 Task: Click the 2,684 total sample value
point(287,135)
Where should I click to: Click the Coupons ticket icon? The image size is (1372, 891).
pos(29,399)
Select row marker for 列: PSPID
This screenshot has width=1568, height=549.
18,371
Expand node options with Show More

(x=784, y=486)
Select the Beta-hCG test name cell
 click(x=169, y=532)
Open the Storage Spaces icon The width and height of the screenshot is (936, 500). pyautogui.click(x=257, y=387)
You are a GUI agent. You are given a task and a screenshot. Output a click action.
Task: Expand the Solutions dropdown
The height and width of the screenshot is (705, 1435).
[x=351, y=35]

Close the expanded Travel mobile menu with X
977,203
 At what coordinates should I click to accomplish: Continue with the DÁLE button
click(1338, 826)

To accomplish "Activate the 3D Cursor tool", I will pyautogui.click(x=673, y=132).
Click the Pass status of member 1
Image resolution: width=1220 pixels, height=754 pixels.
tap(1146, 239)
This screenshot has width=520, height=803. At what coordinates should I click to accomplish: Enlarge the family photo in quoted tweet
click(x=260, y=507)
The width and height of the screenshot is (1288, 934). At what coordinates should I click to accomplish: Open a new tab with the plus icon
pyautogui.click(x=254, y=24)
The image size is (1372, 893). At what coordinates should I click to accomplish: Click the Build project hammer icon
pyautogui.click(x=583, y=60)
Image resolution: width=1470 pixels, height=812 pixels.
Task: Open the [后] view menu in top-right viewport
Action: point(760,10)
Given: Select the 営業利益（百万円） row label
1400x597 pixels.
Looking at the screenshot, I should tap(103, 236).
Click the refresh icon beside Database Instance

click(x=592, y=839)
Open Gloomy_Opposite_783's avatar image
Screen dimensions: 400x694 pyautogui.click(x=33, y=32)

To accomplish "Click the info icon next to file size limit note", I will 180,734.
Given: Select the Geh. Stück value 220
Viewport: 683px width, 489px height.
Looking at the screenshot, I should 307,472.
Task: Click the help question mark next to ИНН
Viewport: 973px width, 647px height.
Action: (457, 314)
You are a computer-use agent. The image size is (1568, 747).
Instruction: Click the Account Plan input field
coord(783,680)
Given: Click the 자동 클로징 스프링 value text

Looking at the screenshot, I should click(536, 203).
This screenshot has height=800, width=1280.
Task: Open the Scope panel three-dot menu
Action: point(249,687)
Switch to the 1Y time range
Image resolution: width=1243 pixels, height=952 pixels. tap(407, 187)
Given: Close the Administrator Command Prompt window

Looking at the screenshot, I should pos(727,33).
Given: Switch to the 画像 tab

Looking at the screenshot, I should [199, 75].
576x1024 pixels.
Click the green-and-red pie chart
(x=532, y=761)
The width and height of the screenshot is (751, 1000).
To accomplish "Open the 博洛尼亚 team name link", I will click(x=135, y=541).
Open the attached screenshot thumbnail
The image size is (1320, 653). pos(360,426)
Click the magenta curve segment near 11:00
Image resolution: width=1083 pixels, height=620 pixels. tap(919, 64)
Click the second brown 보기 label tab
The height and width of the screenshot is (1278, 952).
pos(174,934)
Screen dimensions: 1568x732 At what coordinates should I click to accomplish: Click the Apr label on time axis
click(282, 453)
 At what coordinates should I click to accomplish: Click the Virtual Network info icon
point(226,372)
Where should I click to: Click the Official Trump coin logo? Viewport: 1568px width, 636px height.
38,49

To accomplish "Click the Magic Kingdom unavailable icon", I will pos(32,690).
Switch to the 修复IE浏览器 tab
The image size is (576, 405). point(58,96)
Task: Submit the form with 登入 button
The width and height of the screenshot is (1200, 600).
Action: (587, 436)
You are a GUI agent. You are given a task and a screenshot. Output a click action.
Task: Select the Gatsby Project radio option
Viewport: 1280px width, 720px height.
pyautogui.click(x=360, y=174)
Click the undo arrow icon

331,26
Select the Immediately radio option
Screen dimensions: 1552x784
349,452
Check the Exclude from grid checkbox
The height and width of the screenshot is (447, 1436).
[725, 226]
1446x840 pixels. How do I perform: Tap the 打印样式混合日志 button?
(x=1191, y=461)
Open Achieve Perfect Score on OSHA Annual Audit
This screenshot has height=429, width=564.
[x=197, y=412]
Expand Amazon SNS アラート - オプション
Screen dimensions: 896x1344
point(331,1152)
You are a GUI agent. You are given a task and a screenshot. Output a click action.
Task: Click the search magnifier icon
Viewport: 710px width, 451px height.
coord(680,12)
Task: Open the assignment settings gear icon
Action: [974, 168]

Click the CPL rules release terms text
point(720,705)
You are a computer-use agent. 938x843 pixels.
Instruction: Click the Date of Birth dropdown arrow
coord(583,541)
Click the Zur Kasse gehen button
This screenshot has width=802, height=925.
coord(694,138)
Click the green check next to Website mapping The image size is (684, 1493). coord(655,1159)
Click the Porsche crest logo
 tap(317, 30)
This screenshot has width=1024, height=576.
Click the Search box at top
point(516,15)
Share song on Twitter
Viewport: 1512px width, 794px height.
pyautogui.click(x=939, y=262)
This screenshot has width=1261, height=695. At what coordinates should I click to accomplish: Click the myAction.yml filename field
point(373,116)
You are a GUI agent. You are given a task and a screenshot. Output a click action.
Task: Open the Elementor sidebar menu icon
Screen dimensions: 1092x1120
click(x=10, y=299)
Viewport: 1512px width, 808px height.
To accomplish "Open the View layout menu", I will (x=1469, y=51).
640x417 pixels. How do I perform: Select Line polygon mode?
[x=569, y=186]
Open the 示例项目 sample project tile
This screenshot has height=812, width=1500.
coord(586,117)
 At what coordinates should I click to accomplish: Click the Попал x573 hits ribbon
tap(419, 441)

━━━━━━━━

● **Do this**
Copy all of the rows above exactly as they appear.

● **Correct answer**
 Task: Click the 2,684 total sample value
point(287,135)
Where should I click to: Click the Coupons ticket icon? The image size is (1372, 891).
pos(29,399)
Select row marker for 列: PSPID
This screenshot has width=1568, height=549.
18,371
Expand node options with Show More

(x=784, y=486)
Select the Beta-hCG test name cell
 click(x=169, y=532)
Open the Storage Spaces icon The width and height of the screenshot is (936, 500). pyautogui.click(x=257, y=387)
You are a GUI agent. You are given a task and a screenshot. Output a click action.
Task: Expand the Solutions dropdown
The height and width of the screenshot is (705, 1435).
[x=351, y=35]

Close the expanded Travel mobile menu with X
977,203
 At what coordinates should I click to accomplish: Continue with the DÁLE button
click(1338, 826)

To accomplish "Activate the 3D Cursor tool", I will pyautogui.click(x=673, y=132).
Click the Pass status of member 1
Image resolution: width=1220 pixels, height=754 pixels.
tap(1146, 239)
This screenshot has width=520, height=803. At what coordinates should I click to accomplish: Enlarge the family photo in quoted tweet
click(x=260, y=507)
The width and height of the screenshot is (1288, 934). At what coordinates should I click to accomplish: Open a new tab with the plus icon
pyautogui.click(x=254, y=24)
The image size is (1372, 893). At what coordinates should I click to accomplish: Click the Build project hammer icon
pyautogui.click(x=583, y=60)
Image resolution: width=1470 pixels, height=812 pixels.
Task: Open the [后] view menu in top-right viewport
Action: point(760,10)
Given: Select the 営業利益（百万円） row label
1400x597 pixels.
Looking at the screenshot, I should tap(103, 236).
Click the refresh icon beside Database Instance

click(x=592, y=839)
Open Gloomy_Opposite_783's avatar image
Screen dimensions: 400x694 pyautogui.click(x=33, y=32)

To accomplish "Click the info icon next to file size limit note", I will 180,734.
Given: Select the Geh. Stück value 220
Viewport: 683px width, 489px height.
Looking at the screenshot, I should 307,472.
Task: Click the help question mark next to ИНН
Viewport: 973px width, 647px height.
Action: (457, 314)
You are a computer-use agent. The image size is (1568, 747).
Instruction: Click the Account Plan input field
coord(783,680)
Given: Click the 자동 클로징 스프링 value text

Looking at the screenshot, I should click(536, 203).
This screenshot has height=800, width=1280.
Task: Open the Scope panel three-dot menu
Action: point(249,687)
Switch to the 1Y time range
Image resolution: width=1243 pixels, height=952 pixels. tap(407, 187)
Given: Close the Administrator Command Prompt window

Looking at the screenshot, I should pos(727,33).
Given: Switch to the 画像 tab

Looking at the screenshot, I should [199, 75].
576x1024 pixels.
Click the green-and-red pie chart
(x=532, y=761)
The width and height of the screenshot is (751, 1000).
To accomplish "Open the 博洛尼亚 team name link", I will click(x=135, y=541).
Open the attached screenshot thumbnail
The image size is (1320, 653). pos(360,426)
Click the magenta curve segment near 11:00
Image resolution: width=1083 pixels, height=620 pixels. tap(919, 64)
Click the second brown 보기 label tab
The height and width of the screenshot is (1278, 952).
pos(174,934)
Screen dimensions: 1568x732 At what coordinates should I click to accomplish: Click the Apr label on time axis
click(282, 453)
 At what coordinates should I click to accomplish: Click the Virtual Network info icon
point(226,372)
Where should I click to: Click the Official Trump coin logo? Viewport: 1568px width, 636px height.
38,49

To accomplish "Click the Magic Kingdom unavailable icon", I will pos(32,690).
Switch to the 修复IE浏览器 tab
The image size is (576, 405). point(58,96)
Task: Submit the form with 登入 button
The width and height of the screenshot is (1200, 600).
Action: (587, 436)
You are a GUI agent. You are given a task and a screenshot. Output a click action.
Task: Select the Gatsby Project radio option
Viewport: 1280px width, 720px height.
pyautogui.click(x=360, y=174)
Click the undo arrow icon

331,26
Select the Immediately radio option
Screen dimensions: 1552x784
349,452
Check the Exclude from grid checkbox
The height and width of the screenshot is (447, 1436).
[725, 226]
1446x840 pixels. How do I perform: Tap the 打印样式混合日志 button?
(x=1191, y=461)
Open Achieve Perfect Score on OSHA Annual Audit
This screenshot has height=429, width=564.
[x=197, y=412]
Expand Amazon SNS アラート - オプション
Screen dimensions: 896x1344
point(331,1152)
You are a GUI agent. You are given a task and a screenshot. Output a click action.
Task: Click the search magnifier icon
Viewport: 710px width, 451px height.
coord(680,12)
Task: Open the assignment settings gear icon
Action: [974, 168]

Click the CPL rules release terms text
point(720,705)
You are a computer-use agent. 938x843 pixels.
Instruction: Click the Date of Birth dropdown arrow
coord(583,541)
Click the Zur Kasse gehen button
This screenshot has width=802, height=925.
coord(694,138)
Click the green check next to Website mapping The image size is (684, 1493). coord(655,1159)
Click the Porsche crest logo
 tap(317, 30)
This screenshot has width=1024, height=576.
Click the Search box at top
point(516,15)
Share song on Twitter
Viewport: 1512px width, 794px height.
pyautogui.click(x=939, y=262)
This screenshot has width=1261, height=695. At what coordinates should I click to accomplish: Click the myAction.yml filename field
point(373,116)
You are a GUI agent. You are given a task and a screenshot. Output a click action.
Task: Open the Elementor sidebar menu icon
Screen dimensions: 1092x1120
click(x=10, y=299)
Viewport: 1512px width, 808px height.
To accomplish "Open the View layout menu", I will (x=1469, y=51).
640x417 pixels. How do I perform: Select Line polygon mode?
[x=569, y=186]
Open the 示例项目 sample project tile
This screenshot has height=812, width=1500.
coord(586,117)
 At what coordinates should I click to accomplish: Click the Попал x573 hits ribbon
tap(419, 441)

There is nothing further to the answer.